ONCE they invited all 22 of our classmates to a party at our house. My folks were very brave.
ONCE they invited all 22 of our classmates to a party at our house.
That is brave. I was allowed to have as many guests as the year I was turning (6 guests when I was 6, etc.) My favorite parties were swimming at the club where my parents where members. We'd have a sleepover after the swimming - my mom said the swimming really benfitted her because we were all exhausted.
I always got to invite EVERYONE to my parties, not just eight or ten kids (an envy-making fact among my friends). Mom would make ice cream cake (layering the ice cream and the cake) in whatever combination I wanted (generally chocolate cake, chocolate chip mint ice cream) and color the whip cream icing however I wanted. We'd play party games and have goodie bags. We'd decorate with streamers that would stay up until they sagged enough that we could pull them down just by jumping. Sometimes there'd be a theme, one year everything was Chinese. (I was older by then, we actually had food and not just soda and cake -- chicken chow mein iirc).
For my little sister's parties sometimes one of my friends and I dressed up and were assistants. One year my Grandmother made us panda costumes. The next year we were Raggedy Ann and Andy.
One of the big deals about birthday parties was that it was the only time we had soda in the house (and for a few days afterwards). That was a huge treat.
I remember preparing for the parties as being nearly as much fun as the things themselves. We made pinatas and stuffed them with whatever I picked, decorated with the colors I picked...
The theme I see when I look at this is that it was MY special day and I could create something special and be in charge.
I remember when my friends started having roller skating parties. That was pretty fun, but sometimes they didn't open the presents during the party -- I considered this unforgiveably rude.

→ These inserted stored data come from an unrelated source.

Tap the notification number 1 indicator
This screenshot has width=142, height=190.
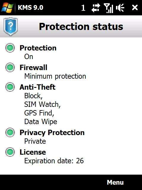[83, 8]
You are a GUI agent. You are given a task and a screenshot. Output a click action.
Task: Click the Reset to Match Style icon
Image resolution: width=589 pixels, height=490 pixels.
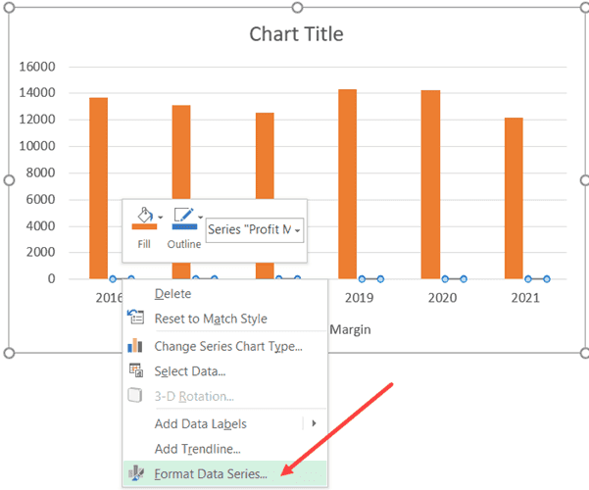136,319
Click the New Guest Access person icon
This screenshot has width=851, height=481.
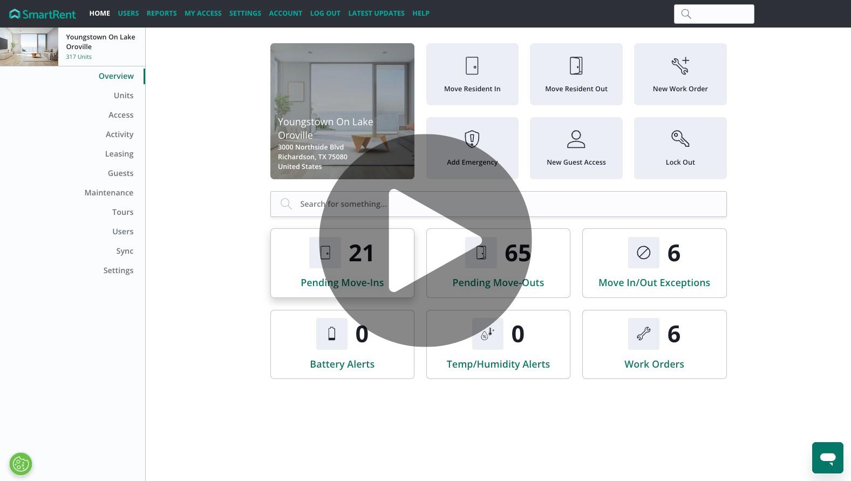[x=576, y=139]
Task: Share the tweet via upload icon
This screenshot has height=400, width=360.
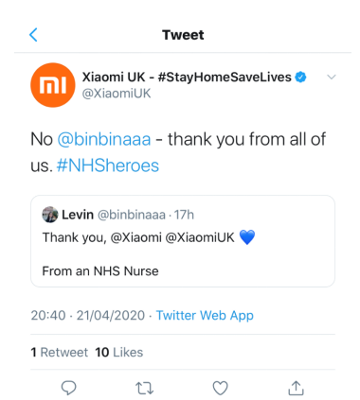Action: pos(296,388)
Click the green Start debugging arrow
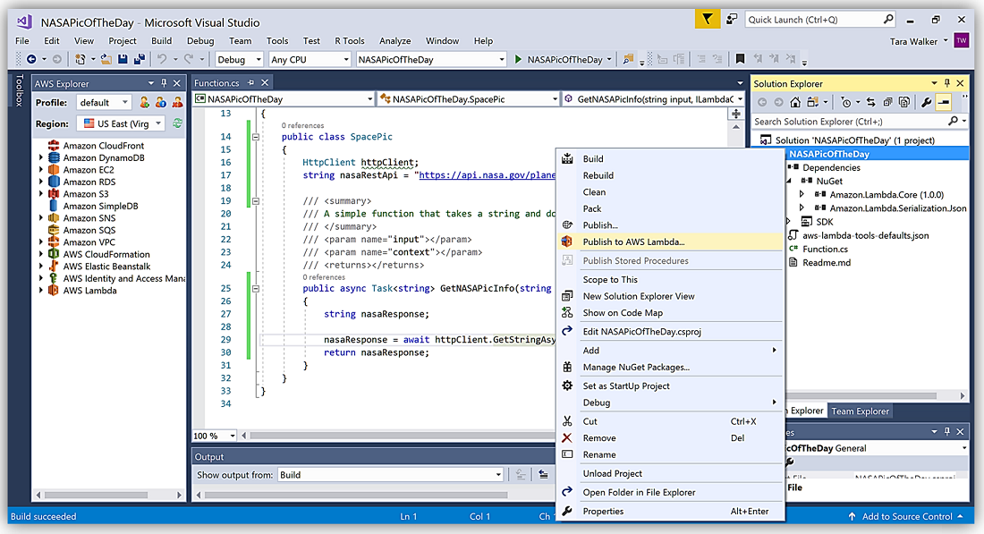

drive-by/drop in: hi, been on vacation, taking my mother to MD appts (she's having back surgery next week), + have stressful time-critical stuff going on re my house.
BUT, I wanted to stop by and thank Lee for the awesomely beautiful tiara that's ARTISAN-MADE! It's gorgeous, with gold colored wire holding fall-colored beads aloft. It's just lovely. Alas, I'm digital camera & home-computer-free but I shall bring it to work and see if one of my coworkers will shoot a pic of me wearing it with the company digitial camera and put it up somehow. (Ooo! I can try saving something into yahoo and posting it. That'll be an adventure; my first time!)
I return you to your regularly scheduled bitches. See you later. ::waves::
Mememe:
Annabel could easily climb onto the couch at my childhood home. Ours is an eensy bit higher and has more slippery upholstery. This is leading to much toddler frustration. I'm not helping her. The instant she masters getting onto this couch, I can't store the remotes and my library books on the shelf behind it anymore, and I haven't figured out where else to put them yet.
The cat I thought was sick, possibly dying? Belongs to the neighbor across the road. Is perfectly healthy, though missing an eye, and its supposedly sickly behavior (e.g. not scatting when shoo'ed away) is just laziness and unflappability. Its name is Oreo. Apparently while we were gone it decided to claim our yard as its own.
I realized on the way home from errands today that the collar of my polo was rolled under on one side. I really wish my neighbor, the librarian, or the cashier at the store had been thoughtful enough to point it out. Maybe they didn't notice either....
See Great Write for an update on my writing contest experiences.